→ **Raw records**
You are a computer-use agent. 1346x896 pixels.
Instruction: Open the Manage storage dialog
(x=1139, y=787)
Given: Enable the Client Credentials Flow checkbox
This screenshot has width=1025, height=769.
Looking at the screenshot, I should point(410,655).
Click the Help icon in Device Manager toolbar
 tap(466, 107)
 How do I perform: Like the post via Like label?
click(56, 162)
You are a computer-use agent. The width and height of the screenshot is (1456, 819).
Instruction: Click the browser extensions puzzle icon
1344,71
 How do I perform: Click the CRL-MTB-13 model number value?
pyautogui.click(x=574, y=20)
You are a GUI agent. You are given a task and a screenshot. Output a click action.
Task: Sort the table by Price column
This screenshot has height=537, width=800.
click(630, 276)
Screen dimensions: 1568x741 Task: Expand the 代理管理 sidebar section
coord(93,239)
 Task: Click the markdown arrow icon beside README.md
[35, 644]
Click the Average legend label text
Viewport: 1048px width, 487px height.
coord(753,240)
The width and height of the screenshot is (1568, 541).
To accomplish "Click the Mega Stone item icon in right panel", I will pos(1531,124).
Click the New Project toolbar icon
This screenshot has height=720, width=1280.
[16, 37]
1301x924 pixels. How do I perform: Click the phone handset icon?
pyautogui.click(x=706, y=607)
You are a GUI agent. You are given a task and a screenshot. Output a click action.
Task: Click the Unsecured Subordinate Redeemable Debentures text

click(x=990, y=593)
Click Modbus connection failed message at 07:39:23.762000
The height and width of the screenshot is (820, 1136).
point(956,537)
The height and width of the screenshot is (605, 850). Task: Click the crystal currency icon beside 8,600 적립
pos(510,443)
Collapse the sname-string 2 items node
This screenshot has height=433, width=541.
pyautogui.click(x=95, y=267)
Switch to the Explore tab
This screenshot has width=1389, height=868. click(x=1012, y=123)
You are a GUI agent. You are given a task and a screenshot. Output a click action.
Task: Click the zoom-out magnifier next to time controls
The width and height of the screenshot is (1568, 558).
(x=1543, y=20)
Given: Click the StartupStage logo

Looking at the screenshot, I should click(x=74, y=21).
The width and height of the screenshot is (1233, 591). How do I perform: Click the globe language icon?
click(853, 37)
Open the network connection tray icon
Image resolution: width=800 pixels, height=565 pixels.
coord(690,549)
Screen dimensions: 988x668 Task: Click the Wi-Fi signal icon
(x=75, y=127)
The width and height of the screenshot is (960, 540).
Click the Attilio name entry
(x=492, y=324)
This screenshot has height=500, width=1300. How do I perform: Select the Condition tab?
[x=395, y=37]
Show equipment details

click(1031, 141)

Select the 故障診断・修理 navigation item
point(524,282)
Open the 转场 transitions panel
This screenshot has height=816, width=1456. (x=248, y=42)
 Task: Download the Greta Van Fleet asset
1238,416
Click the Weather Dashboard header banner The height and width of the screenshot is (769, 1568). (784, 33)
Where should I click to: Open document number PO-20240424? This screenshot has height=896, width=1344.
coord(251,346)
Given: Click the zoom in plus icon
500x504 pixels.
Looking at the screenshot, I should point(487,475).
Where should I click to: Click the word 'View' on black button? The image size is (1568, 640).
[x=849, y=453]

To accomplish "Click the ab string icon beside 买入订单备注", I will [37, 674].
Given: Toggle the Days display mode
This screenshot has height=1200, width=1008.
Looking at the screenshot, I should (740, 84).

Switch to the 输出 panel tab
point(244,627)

→ **What is expected**
Can you reproduce all the entries above with each "GUI agent" replaced by "desktop agent" and every other character left as it is?

→ **Right answer**
You are a computer-use agent. 1346x896 pixels.
Instruction: Open the Manage storage dialog
(x=1139, y=787)
Given: Enable the Client Credentials Flow checkbox
This screenshot has width=1025, height=769.
Looking at the screenshot, I should point(410,655).
Click the Help icon in Device Manager toolbar
 tap(466, 107)
 How do I perform: Like the post via Like label?
click(56, 162)
You are a computer-use agent. The width and height of the screenshot is (1456, 819).
Instruction: Click the browser extensions puzzle icon
1344,71
 How do I perform: Click the CRL-MTB-13 model number value?
pyautogui.click(x=574, y=20)
You are a desktop agent. You are given a task and a screenshot. Output a click action.
Task: Sort the table by Price column
This screenshot has height=537, width=800.
click(630, 276)
Screen dimensions: 1568x741 Task: Expand the 代理管理 sidebar section
coord(93,239)
 Task: Click the markdown arrow icon beside README.md
[35, 644]
Click the Average legend label text
Viewport: 1048px width, 487px height.
coord(753,240)
The width and height of the screenshot is (1568, 541).
To accomplish "Click the Mega Stone item icon in right panel", I will pos(1531,124).
Click the New Project toolbar icon
This screenshot has height=720, width=1280.
[16, 37]
1301x924 pixels. How do I perform: Click the phone handset icon?
pyautogui.click(x=706, y=607)
You are a desktop agent. You are given a task and a screenshot. Output a click action.
Task: Click the Unsecured Subordinate Redeemable Debentures text

click(x=990, y=593)
Click Modbus connection failed message at 07:39:23.762000
The height and width of the screenshot is (820, 1136).
point(956,537)
The height and width of the screenshot is (605, 850). Task: Click the crystal currency icon beside 8,600 적립
pos(510,443)
Collapse the sname-string 2 items node
This screenshot has height=433, width=541.
pyautogui.click(x=95, y=267)
Switch to the Explore tab
This screenshot has width=1389, height=868. click(x=1012, y=123)
You are a desktop agent. You are given a task and a screenshot. Output a click action.
Task: Click the zoom-out magnifier next to time controls
The width and height of the screenshot is (1568, 558).
(x=1543, y=20)
Given: Click the StartupStage logo

Looking at the screenshot, I should click(x=74, y=21).
The width and height of the screenshot is (1233, 591). How do I perform: Click the globe language icon?
click(853, 37)
Open the network connection tray icon
Image resolution: width=800 pixels, height=565 pixels.
coord(690,549)
Screen dimensions: 988x668 Task: Click the Wi-Fi signal icon
(x=75, y=127)
The width and height of the screenshot is (960, 540).
Click the Attilio name entry
(x=492, y=324)
This screenshot has height=500, width=1300. How do I perform: Select the Condition tab?
[x=395, y=37]
Show equipment details

click(1031, 141)

Select the 故障診断・修理 navigation item
point(524,282)
Open the 转场 transitions panel
This screenshot has height=816, width=1456. (x=248, y=42)
 Task: Download the Greta Van Fleet asset
1238,416
Click the Weather Dashboard header banner The height and width of the screenshot is (769, 1568). (784, 33)
Where should I click to: Open document number PO-20240424? This screenshot has height=896, width=1344.
coord(251,346)
Given: Click the zoom in plus icon
500x504 pixels.
Looking at the screenshot, I should point(487,475).
Where should I click to: Click the word 'View' on black button? The image size is (1568, 640).
[x=849, y=453]

To accomplish "Click the ab string icon beside 买入订单备注", I will [37, 674].
Given: Toggle the Days display mode
This screenshot has height=1200, width=1008.
Looking at the screenshot, I should (740, 84).

Switch to the 输出 panel tab
point(244,627)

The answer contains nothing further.